San Bernardino’s shelter would see double the number of cats and dogs — 11,000 a year rather than 5,000 — and would need to more than double its employee count, add temporary kennels and increase its hours. Joint cost would be $8.4 million if all five cities sign on, with San Bernardino’s share, $2.3 million, being a modest decrease from its current $3 million solo operation.

The council approved that framework and the proposal will now be presented to those cities, which will have to decide quickly, as their contracts end June 30, 2024.

Pets being an emotional matter, several speakers decried the whole thing, pointing out the deficiencies of San Bernardino’s shelter, staffing, and spay and neuter costs, which city officials don’t deny.

The most unusual comment?

“My gardener just spent $1,000 on Botox,” one woman said. “You think she’s going to spend $300 to have her dog spayed or neutered?”

I think we were still focusing on the Botox.

• Lynn Merrill, who is retired from the city, is coming back on a short-term basis as interim public works director. Merrill has another distinction in your columnist’s eyes: When my columns expanded to The Sun in 2019, he was the first person to email his congratulations.

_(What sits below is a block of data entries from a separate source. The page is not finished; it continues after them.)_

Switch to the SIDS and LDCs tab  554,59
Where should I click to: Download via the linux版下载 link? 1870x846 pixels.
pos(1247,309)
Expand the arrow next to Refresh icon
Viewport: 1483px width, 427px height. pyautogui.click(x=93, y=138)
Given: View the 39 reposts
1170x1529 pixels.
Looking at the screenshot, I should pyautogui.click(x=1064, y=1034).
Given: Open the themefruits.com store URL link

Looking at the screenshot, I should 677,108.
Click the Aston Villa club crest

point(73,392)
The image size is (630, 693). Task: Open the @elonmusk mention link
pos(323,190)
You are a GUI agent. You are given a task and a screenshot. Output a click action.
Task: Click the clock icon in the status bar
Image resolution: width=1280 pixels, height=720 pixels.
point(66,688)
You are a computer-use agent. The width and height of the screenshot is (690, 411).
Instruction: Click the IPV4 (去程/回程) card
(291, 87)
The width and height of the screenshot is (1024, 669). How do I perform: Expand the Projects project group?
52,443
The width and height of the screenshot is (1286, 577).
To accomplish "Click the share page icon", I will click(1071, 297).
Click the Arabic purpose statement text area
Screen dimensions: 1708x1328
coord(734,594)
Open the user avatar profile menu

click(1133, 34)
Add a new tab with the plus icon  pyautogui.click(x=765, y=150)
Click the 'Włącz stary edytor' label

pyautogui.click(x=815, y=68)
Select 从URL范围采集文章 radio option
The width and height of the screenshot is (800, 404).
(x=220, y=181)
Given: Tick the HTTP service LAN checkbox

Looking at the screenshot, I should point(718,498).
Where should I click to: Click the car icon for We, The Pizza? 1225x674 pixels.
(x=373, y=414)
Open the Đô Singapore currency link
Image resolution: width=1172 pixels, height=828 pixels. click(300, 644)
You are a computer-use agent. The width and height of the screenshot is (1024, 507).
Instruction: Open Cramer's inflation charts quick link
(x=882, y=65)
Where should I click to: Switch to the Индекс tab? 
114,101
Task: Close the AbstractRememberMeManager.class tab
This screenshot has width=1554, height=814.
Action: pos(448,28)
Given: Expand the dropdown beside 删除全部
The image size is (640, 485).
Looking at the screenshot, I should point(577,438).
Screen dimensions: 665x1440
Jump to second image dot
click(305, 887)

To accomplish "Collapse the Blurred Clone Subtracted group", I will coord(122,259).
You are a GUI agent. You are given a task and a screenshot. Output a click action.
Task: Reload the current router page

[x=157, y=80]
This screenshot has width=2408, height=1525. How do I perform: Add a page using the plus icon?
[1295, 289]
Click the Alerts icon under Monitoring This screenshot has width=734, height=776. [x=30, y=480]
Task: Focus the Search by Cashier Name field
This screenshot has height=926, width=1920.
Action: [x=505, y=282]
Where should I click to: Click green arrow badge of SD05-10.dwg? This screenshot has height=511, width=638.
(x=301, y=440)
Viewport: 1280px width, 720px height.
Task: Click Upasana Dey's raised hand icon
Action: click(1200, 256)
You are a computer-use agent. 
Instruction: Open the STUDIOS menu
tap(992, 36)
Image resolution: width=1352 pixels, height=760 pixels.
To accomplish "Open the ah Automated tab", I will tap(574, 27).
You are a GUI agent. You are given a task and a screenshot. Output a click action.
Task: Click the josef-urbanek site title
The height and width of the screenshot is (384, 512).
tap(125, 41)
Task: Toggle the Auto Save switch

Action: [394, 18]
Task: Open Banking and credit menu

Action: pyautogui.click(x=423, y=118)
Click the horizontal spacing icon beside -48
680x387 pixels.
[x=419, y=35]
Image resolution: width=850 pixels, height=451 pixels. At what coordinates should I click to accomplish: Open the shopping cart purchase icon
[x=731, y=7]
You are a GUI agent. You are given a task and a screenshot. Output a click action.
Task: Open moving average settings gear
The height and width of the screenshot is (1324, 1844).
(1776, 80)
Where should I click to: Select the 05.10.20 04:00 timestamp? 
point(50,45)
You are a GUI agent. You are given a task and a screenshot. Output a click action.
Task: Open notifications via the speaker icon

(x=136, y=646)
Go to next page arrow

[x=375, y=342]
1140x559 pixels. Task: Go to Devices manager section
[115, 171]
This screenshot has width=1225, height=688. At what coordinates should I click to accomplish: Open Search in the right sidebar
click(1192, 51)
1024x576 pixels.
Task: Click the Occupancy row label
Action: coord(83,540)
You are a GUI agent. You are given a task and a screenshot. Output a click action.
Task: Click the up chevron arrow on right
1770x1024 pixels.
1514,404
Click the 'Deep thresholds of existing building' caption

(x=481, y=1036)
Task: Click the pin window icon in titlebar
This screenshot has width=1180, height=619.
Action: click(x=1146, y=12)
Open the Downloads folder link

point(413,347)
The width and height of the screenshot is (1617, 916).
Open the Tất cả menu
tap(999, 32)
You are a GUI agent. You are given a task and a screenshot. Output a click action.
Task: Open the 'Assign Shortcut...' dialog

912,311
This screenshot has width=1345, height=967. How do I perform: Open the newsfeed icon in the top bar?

• Wrapping up his comments at meeting’s end, Councilmember Damon Alexander offered a wish to anyone listening: “May the best of your 2023 be the worst of your 2024. You got that?”

There was a brief silence as everyone parsed that sentence.

“I had to think about it,” Fred Shorett admitted, “but yes.”

brIEfly

In the Facebook group I Love San Bernardino, a man (of course it was a man) offered up this ill-advised post: “A woman shouldn’t eat no more than three tacos.” Comments clapped back, sometimes hilariously. Some of the best: “This is broke boy energy,” “If you can’t afford to pay for more than three tacos, just say that” and “Who passed that three tacos for women law?” which got this reply: “Someone trying to get assassinated.”